The impact of climate change on the Pacific Decadal Oscillation (PDO) is studied using a fully coupled climate model. The model results show that the PDO has a similar spatial pattern in altered climates, but its amplitude and time scale of variability change in response to global warming or cooling. In response to global warming the PDO amplitude is significantly reduced, with a maximum decrease over the Kuroshio-Oyashio-Extension (KOE) region. This reduction appears to be associated with a weakened meridional temperature gradient in the KOE region. In addition, reduced variability of North Pacific wind stress, partially due to reduced air-sea feedback, also helps to weaken the PDO amplitude by reducing the meridional displacements of the subtropical and subpolar gyre boundaries. In contrast, the PDO amplitude increases in response to global cooling.

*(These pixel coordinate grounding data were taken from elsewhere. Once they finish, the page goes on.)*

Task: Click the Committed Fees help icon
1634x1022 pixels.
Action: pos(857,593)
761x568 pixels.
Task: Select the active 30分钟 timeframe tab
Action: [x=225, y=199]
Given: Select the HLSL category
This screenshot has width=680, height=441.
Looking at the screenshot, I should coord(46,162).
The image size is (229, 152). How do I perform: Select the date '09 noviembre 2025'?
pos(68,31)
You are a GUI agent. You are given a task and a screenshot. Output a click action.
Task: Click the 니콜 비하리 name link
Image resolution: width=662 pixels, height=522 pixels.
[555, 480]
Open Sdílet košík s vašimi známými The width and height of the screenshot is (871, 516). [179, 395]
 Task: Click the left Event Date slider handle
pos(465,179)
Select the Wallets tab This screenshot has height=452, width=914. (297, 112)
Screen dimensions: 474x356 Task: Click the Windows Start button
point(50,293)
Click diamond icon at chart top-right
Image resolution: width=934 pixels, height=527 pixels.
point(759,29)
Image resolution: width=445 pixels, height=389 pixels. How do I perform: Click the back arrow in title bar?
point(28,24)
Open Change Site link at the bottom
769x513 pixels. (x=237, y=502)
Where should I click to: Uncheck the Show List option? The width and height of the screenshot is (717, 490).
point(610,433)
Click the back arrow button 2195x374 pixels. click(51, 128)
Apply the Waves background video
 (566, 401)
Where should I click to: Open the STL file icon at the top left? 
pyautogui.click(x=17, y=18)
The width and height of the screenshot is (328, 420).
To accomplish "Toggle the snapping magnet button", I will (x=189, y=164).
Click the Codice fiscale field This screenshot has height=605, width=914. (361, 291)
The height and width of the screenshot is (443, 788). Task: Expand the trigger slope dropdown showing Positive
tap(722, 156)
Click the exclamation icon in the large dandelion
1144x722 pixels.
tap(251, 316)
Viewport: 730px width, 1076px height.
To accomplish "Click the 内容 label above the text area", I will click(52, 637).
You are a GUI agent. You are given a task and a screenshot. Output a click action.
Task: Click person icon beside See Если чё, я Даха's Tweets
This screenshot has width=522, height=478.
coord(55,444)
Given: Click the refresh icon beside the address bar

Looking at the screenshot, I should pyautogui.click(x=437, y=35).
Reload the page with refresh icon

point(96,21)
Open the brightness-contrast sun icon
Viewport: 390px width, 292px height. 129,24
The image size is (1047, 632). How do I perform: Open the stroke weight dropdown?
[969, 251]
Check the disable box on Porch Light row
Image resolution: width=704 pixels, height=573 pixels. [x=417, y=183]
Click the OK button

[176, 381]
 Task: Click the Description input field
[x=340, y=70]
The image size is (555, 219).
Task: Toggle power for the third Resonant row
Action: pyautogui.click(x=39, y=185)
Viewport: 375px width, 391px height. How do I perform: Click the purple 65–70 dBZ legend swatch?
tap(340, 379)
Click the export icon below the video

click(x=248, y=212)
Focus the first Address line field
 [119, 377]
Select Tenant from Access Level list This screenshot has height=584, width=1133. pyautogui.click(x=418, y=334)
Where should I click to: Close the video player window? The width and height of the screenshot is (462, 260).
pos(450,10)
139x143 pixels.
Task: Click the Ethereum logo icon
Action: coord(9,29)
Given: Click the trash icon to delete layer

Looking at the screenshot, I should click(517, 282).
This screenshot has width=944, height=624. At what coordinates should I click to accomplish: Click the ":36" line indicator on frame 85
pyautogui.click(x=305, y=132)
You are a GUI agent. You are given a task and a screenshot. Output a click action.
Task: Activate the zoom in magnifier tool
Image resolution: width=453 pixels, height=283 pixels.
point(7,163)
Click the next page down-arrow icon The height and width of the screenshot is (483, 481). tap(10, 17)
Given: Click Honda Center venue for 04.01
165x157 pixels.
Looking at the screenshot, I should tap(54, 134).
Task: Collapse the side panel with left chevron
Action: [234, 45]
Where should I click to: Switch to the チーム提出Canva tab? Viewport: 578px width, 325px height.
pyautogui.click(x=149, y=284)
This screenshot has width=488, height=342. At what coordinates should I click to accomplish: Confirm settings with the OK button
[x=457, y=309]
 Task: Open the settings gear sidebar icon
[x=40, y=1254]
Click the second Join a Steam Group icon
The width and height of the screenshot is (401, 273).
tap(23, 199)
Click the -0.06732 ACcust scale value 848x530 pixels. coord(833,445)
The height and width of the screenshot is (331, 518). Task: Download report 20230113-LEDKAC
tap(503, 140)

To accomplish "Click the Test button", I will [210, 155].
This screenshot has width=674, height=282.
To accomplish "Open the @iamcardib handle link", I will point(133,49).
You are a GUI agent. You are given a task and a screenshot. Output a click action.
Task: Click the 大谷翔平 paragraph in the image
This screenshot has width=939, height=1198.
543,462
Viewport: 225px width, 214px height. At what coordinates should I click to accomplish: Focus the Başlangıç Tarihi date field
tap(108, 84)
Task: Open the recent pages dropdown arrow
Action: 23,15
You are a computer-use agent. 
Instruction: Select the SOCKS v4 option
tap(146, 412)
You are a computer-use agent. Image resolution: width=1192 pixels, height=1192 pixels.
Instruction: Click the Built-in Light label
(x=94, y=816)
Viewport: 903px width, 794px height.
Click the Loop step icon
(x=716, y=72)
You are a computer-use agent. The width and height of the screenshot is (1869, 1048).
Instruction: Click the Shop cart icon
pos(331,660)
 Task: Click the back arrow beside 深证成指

In our control simulations the model PDO has an approximately bi-decadal peak. In a warmer climate the PDO timescale becomes shorter, changing from approximately 20 years to approximately 12 years. In a colder climate the timescale of the PDO increases to approximately 34 years. Physically, global warming (cooling) enhances (weakens) ocean stratification. The increased (decreased) ocean stratification acts to increase (reduce) the phase speed of internal Rossby waves, thereby altering the timescale of the simulated PDO.